◆ RECORDS FOR THIS TASK ◆
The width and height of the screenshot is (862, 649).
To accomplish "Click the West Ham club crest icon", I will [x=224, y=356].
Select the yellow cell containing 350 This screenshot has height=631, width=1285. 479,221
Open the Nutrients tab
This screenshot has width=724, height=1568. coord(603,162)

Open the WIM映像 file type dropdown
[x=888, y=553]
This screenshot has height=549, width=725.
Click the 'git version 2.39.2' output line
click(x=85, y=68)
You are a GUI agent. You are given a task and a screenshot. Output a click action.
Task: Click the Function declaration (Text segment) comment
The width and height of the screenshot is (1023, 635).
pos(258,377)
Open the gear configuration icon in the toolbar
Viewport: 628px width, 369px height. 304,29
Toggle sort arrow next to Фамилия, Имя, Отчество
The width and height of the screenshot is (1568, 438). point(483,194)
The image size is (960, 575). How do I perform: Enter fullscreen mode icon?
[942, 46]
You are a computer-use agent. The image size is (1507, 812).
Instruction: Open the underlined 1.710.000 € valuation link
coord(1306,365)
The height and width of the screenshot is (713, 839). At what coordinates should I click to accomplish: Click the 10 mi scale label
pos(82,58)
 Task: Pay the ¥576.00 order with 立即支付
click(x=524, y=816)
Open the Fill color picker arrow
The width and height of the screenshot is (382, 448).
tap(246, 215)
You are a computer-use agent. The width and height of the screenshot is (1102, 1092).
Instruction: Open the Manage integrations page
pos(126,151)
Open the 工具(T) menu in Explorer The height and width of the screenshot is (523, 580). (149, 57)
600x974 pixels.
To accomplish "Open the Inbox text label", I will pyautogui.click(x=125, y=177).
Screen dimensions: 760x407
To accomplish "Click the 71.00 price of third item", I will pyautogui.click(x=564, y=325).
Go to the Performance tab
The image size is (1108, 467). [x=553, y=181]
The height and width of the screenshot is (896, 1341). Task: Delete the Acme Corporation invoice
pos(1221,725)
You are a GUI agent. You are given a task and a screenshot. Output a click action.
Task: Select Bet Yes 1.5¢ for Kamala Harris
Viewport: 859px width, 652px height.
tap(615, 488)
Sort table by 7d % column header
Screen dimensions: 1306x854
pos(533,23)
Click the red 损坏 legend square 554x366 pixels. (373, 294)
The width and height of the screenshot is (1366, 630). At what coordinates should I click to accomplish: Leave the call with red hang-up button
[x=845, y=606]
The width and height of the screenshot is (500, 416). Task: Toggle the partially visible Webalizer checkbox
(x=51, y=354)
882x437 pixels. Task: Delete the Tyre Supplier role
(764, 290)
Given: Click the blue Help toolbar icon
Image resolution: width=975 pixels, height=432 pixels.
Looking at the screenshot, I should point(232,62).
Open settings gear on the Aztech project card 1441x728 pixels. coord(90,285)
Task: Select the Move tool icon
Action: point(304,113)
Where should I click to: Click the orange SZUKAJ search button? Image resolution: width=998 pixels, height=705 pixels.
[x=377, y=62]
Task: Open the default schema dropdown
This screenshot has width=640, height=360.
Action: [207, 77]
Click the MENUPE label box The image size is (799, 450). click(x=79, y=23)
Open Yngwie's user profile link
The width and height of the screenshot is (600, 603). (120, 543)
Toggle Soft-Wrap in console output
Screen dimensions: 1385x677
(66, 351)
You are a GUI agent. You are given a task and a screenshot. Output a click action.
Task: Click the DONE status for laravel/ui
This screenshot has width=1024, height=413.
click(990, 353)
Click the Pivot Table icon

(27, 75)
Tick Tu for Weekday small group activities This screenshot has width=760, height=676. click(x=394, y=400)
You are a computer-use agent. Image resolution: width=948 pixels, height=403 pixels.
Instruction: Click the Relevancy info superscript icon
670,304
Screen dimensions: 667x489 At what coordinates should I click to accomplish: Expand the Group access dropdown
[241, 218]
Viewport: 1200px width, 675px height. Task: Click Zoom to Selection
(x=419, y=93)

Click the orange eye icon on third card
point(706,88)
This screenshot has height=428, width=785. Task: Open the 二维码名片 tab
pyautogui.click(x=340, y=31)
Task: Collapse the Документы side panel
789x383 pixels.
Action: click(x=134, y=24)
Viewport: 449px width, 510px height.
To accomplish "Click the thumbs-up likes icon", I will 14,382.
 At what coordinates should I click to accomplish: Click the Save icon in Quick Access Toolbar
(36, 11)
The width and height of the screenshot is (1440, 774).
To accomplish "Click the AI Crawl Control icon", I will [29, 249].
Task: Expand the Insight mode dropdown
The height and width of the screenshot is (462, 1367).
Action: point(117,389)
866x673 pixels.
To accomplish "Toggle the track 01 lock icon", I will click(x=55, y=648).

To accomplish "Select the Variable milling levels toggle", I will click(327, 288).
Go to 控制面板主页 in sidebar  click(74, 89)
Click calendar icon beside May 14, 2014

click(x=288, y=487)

◆ EXERCISE ◆
All of the data above should be reproduced word for word.

◆ EXPECTED OUTPUT ◆
The width and height of the screenshot is (862, 649).
To accomplish "Click the West Ham club crest icon", I will [x=224, y=356].
Select the yellow cell containing 350 This screenshot has height=631, width=1285. 479,221
Open the Nutrients tab
This screenshot has width=724, height=1568. coord(603,162)

Open the WIM映像 file type dropdown
[x=888, y=553]
This screenshot has height=549, width=725.
Click the 'git version 2.39.2' output line
click(x=85, y=68)
You are a GUI agent. You are given a task and a screenshot. Output a click action.
Task: Click the Function declaration (Text segment) comment
The width and height of the screenshot is (1023, 635).
pos(258,377)
Open the gear configuration icon in the toolbar
Viewport: 628px width, 369px height. 304,29
Toggle sort arrow next to Фамилия, Имя, Отчество
The width and height of the screenshot is (1568, 438). point(483,194)
The image size is (960, 575). How do I perform: Enter fullscreen mode icon?
[942, 46]
You are a computer-use agent. The image size is (1507, 812).
Instruction: Open the underlined 1.710.000 € valuation link
coord(1306,365)
The height and width of the screenshot is (713, 839). At what coordinates should I click to accomplish: Click the 10 mi scale label
pos(82,58)
 Task: Pay the ¥576.00 order with 立即支付
click(x=524, y=816)
Open the Fill color picker arrow
The width and height of the screenshot is (382, 448).
tap(246, 215)
You are a computer-use agent. The width and height of the screenshot is (1102, 1092).
Instruction: Open the Manage integrations page
pos(126,151)
Open the 工具(T) menu in Explorer The height and width of the screenshot is (523, 580). (149, 57)
600x974 pixels.
To accomplish "Open the Inbox text label", I will pyautogui.click(x=125, y=177).
Screen dimensions: 760x407
To accomplish "Click the 71.00 price of third item", I will pyautogui.click(x=564, y=325).
Go to the Performance tab
The image size is (1108, 467). [x=553, y=181]
The height and width of the screenshot is (896, 1341). Task: Delete the Acme Corporation invoice
pos(1221,725)
You are a GUI agent. You are given a task and a screenshot. Output a click action.
Task: Select Bet Yes 1.5¢ for Kamala Harris
Viewport: 859px width, 652px height.
tap(615, 488)
Sort table by 7d % column header
Screen dimensions: 1306x854
pos(533,23)
Click the red 损坏 legend square 554x366 pixels. (373, 294)
The width and height of the screenshot is (1366, 630). At what coordinates should I click to accomplish: Leave the call with red hang-up button
[x=845, y=606]
The width and height of the screenshot is (500, 416). Task: Toggle the partially visible Webalizer checkbox
(x=51, y=354)
882x437 pixels. Task: Delete the Tyre Supplier role
(764, 290)
Given: Click the blue Help toolbar icon
Image resolution: width=975 pixels, height=432 pixels.
Looking at the screenshot, I should point(232,62).
Open settings gear on the Aztech project card 1441x728 pixels. coord(90,285)
Task: Select the Move tool icon
Action: point(304,113)
Where should I click to: Click the orange SZUKAJ search button? Image resolution: width=998 pixels, height=705 pixels.
[x=377, y=62]
Task: Open the default schema dropdown
This screenshot has width=640, height=360.
Action: [207, 77]
Click the MENUPE label box The image size is (799, 450). click(x=79, y=23)
Open Yngwie's user profile link
The width and height of the screenshot is (600, 603). (120, 543)
Toggle Soft-Wrap in console output
Screen dimensions: 1385x677
(66, 351)
You are a GUI agent. You are given a task and a screenshot. Output a click action.
Task: Click the DONE status for laravel/ui
This screenshot has width=1024, height=413.
click(990, 353)
Click the Pivot Table icon

(27, 75)
Tick Tu for Weekday small group activities This screenshot has width=760, height=676. click(x=394, y=400)
You are a computer-use agent. Image resolution: width=948 pixels, height=403 pixels.
Instruction: Click the Relevancy info superscript icon
670,304
Screen dimensions: 667x489 At what coordinates should I click to accomplish: Expand the Group access dropdown
[241, 218]
Viewport: 1200px width, 675px height. Task: Click Zoom to Selection
(x=419, y=93)

Click the orange eye icon on third card
point(706,88)
This screenshot has height=428, width=785. Task: Open the 二维码名片 tab
pyautogui.click(x=340, y=31)
Task: Collapse the Документы side panel
789x383 pixels.
Action: click(x=134, y=24)
Viewport: 449px width, 510px height.
To accomplish "Click the thumbs-up likes icon", I will 14,382.
 At what coordinates should I click to accomplish: Click the Save icon in Quick Access Toolbar
(36, 11)
The width and height of the screenshot is (1440, 774).
To accomplish "Click the AI Crawl Control icon", I will [29, 249].
Task: Expand the Insight mode dropdown
The height and width of the screenshot is (462, 1367).
Action: point(117,389)
866x673 pixels.
To accomplish "Toggle the track 01 lock icon", I will click(x=55, y=648).

To accomplish "Select the Variable milling levels toggle", I will click(327, 288).
Go to 控制面板主页 in sidebar  click(74, 89)
Click calendar icon beside May 14, 2014

click(x=288, y=487)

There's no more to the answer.